» INFORMATION SHOWN:
:::
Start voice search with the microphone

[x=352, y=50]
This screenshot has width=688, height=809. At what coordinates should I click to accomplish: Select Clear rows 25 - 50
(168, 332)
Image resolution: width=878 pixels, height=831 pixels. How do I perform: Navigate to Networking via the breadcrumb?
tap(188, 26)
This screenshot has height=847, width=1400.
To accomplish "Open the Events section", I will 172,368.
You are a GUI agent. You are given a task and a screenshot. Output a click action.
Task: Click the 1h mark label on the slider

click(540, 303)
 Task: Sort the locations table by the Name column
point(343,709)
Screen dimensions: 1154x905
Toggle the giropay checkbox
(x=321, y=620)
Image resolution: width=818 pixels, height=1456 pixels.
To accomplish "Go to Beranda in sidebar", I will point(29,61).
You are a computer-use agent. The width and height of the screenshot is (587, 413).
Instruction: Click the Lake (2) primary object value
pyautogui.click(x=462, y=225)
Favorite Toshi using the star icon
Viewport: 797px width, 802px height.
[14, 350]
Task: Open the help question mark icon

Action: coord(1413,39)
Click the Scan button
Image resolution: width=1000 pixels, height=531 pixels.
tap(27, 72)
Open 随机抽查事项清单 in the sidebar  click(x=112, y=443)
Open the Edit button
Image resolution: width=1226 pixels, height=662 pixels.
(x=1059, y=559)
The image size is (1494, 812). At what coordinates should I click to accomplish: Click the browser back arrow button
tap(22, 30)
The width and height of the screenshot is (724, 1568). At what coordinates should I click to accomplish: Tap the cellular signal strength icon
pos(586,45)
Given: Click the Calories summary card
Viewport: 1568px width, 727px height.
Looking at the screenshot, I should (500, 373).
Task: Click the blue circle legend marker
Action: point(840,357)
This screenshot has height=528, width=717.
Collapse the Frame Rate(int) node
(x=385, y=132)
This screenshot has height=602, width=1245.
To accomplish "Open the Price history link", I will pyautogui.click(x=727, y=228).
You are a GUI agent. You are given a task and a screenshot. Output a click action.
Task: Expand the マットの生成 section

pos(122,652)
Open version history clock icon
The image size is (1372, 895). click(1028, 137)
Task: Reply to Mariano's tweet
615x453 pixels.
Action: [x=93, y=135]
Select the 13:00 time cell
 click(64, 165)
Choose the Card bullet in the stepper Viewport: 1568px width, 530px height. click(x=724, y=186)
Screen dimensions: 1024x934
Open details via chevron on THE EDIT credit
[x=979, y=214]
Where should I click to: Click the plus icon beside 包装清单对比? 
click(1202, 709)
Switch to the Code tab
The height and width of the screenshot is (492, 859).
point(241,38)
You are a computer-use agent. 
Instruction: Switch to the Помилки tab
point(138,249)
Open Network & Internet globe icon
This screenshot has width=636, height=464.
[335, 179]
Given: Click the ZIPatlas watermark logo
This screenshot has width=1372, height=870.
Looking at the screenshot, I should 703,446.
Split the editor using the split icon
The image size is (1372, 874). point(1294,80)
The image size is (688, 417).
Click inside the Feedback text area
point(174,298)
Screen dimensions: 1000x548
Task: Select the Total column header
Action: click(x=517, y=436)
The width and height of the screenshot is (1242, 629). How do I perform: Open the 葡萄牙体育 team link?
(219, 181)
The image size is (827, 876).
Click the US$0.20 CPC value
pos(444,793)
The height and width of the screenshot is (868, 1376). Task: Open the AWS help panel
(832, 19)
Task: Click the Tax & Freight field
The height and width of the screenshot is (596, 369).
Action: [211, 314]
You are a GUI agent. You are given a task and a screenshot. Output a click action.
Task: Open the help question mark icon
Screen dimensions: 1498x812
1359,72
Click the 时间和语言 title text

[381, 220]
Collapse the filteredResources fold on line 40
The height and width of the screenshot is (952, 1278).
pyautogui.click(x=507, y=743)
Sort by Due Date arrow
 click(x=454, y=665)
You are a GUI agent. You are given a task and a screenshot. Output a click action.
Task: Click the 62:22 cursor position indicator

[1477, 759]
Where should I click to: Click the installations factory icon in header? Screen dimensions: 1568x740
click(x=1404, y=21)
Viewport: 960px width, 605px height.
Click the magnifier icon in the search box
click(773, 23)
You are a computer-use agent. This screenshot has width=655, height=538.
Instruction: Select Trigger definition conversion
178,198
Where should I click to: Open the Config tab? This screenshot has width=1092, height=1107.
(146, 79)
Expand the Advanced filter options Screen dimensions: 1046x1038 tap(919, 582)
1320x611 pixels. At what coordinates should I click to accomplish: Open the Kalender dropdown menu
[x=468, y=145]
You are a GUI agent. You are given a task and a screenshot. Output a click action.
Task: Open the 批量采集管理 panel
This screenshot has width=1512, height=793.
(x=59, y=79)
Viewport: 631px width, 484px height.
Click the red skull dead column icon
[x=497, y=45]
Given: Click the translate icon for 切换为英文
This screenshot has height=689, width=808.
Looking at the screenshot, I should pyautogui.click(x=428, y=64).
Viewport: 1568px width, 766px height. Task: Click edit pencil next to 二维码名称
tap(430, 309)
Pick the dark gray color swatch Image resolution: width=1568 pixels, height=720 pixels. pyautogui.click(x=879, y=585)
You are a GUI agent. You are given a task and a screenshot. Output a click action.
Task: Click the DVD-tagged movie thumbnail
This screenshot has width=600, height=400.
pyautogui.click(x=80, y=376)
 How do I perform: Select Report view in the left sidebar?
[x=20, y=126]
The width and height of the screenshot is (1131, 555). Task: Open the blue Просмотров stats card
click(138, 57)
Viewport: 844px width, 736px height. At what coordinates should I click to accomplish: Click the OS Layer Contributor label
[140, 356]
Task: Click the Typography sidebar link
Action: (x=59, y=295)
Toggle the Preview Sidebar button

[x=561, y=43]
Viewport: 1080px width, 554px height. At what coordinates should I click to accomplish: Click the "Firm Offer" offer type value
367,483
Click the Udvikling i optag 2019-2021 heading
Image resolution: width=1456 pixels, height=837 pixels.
:::
» BRIEF:
Extract from the listing above each line that contains the word "using".

» TASK ANSWER:
Favorite Toshi using the star icon
Split the editor using the split icon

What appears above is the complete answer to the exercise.